學校不肯開除他,我有的是辦法對付他,他家不是不肯簽拆遷協議嗎,我非要逼他家交出那棟房子!」
「這樣行嗎,不會出事吧?」
蔡明瑞儘管也很想報復王燼,但聞言還是有些擔心。
「放心,我心裡有數。」
蔡浩祿冷笑起來。
……
王燼走在從學校回家的路上。
今天他本來是打算給學校老師打電話請個病假。
沒想到李陽卻告訴他,學校對他的處分下來了,勒令他停課三個月,讓他回學校收拾一下東西。
這讓他有些忐忑,不知道是不是自己把蔡明瑞等一群人打昏過去的事情東窗事發了。
自己現在回學校,上次見到的那個軍部的人,不會就帶著人在那裡埋伏著自己呢吧。
好在,王燼胡思亂想的事情沒有發生,到了學校,李陽告訴他,這次的處分是因為他在學校打斷了蔡明瑞的一條胳膊。
上次他將蔡明瑞一群人都打暈過去的事情,似乎根本沒有引起學校的注意,就這麼波瀾不驚地過去了,再沒有掀起什麼浪花。
上次見到的那個軍部的人也沒有出現在學校。
「只是這一次,為什麼大家都這麼奇怪……」
王燼走在路上,心中有些嘀咕,這趟回學校,小胖子王德發和李陽都有些奇怪。
回教室收拾東西時,小胖子總是一副欲言又止的樣子,看著他想說什麼卻又忍住了。
李陽送他出校門時,還拍了拍他的肩膀,用一種異樣的語氣,說什麼「塞翁失馬焉知非福」,聽起來似乎是在安慰他,但王燼總覺得哪裡有些不對。
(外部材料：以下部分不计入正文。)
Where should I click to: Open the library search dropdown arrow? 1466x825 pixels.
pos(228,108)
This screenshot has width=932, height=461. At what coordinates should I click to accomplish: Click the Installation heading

不知道是不是錯覺,甚至王燼還從李陽的語氣中聽出來幾分羨慕。
「停課有什麼好羨慕的……」
王燼嘀嘀咕咕,不過對他而言,停課反倒是一件好事。
有夢境空間的存在,雖然休課,但這只會給他更多的時間,進入夢境世界中獵殺更多的喪屍。
他只會進步的更快。
「我回來了。」
回到有些破舊的老小區,推開家門,王燼習慣性地往沙發上掃了一眼。
沙發上,老爸老媽都正襟危坐,臉上的震驚表情還未散去。
在他們的對面,一個身穿軍裝的男人正笑眯眯地喝茶。
聽到開門聲,那男人看向門口,臉上的笑容迅速放大。
王燼瞳孔地震。
臥槽?軍部的人來我家抓我了?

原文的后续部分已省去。